- Prompt
Lay out the data as a Markdown table with the columns Row and Data line, covering only the lines from the start of the data through the line that contains "I want to click", and leave out blank lines.

## BEGIN Supplied entries

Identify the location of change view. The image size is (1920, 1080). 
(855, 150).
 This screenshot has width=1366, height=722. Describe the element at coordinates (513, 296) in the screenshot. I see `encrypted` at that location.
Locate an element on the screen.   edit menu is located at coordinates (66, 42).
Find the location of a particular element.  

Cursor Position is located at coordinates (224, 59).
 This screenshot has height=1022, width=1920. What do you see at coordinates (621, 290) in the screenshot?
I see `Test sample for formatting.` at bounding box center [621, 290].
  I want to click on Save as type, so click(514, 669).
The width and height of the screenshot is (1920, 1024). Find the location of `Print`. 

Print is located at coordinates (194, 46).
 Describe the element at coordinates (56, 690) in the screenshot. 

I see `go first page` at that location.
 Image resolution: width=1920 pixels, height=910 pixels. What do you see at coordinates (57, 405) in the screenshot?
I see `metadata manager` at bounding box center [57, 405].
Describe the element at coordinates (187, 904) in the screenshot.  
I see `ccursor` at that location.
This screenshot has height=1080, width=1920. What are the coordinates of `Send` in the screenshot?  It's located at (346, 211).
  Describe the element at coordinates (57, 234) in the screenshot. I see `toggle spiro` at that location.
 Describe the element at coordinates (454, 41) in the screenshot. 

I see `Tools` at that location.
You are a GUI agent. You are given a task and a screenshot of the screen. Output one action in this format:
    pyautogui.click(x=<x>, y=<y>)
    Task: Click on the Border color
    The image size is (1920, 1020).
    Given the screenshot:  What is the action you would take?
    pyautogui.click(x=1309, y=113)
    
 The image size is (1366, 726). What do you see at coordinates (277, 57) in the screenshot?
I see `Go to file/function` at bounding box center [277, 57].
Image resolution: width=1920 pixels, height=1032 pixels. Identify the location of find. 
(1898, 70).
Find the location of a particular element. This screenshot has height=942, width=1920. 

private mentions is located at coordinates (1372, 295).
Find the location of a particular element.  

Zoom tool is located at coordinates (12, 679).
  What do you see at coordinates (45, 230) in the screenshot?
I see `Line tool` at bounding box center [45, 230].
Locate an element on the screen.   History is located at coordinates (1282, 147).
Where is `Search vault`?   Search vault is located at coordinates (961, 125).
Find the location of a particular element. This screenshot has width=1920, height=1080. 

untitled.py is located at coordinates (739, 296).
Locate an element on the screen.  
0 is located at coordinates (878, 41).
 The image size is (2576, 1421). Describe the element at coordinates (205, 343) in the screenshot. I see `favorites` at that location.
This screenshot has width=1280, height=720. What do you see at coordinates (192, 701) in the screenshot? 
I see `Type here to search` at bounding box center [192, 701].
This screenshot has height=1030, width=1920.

## END Supplied entries

- Final result
| Row | Data line |
|---|---|
| 1 | Identify the location of change view. The image size is (1920, 1080).  |
| 2 | (855, 150). |
| 3 |  This screenshot has width=1366, height=722. Describe the element at coordinates (513, 296) in the screenshot. I see `encrypted` at that location. |
| 4 | Locate an element on the screen.   edit menu is located at coordinates (66, 42). |
| 5 | Find the location of a particular element.   |
| 6 | Cursor Position is located at coordinates (224, 59). |
| 7 |  This screenshot has height=1022, width=1920. What do you see at coordinates (621, 290) in the screenshot? |
| 8 | I see `Test sample for formatting.` at bounding box center [621, 290]. |
| 9 |   I want to click on Save as type, so click(514, 669). |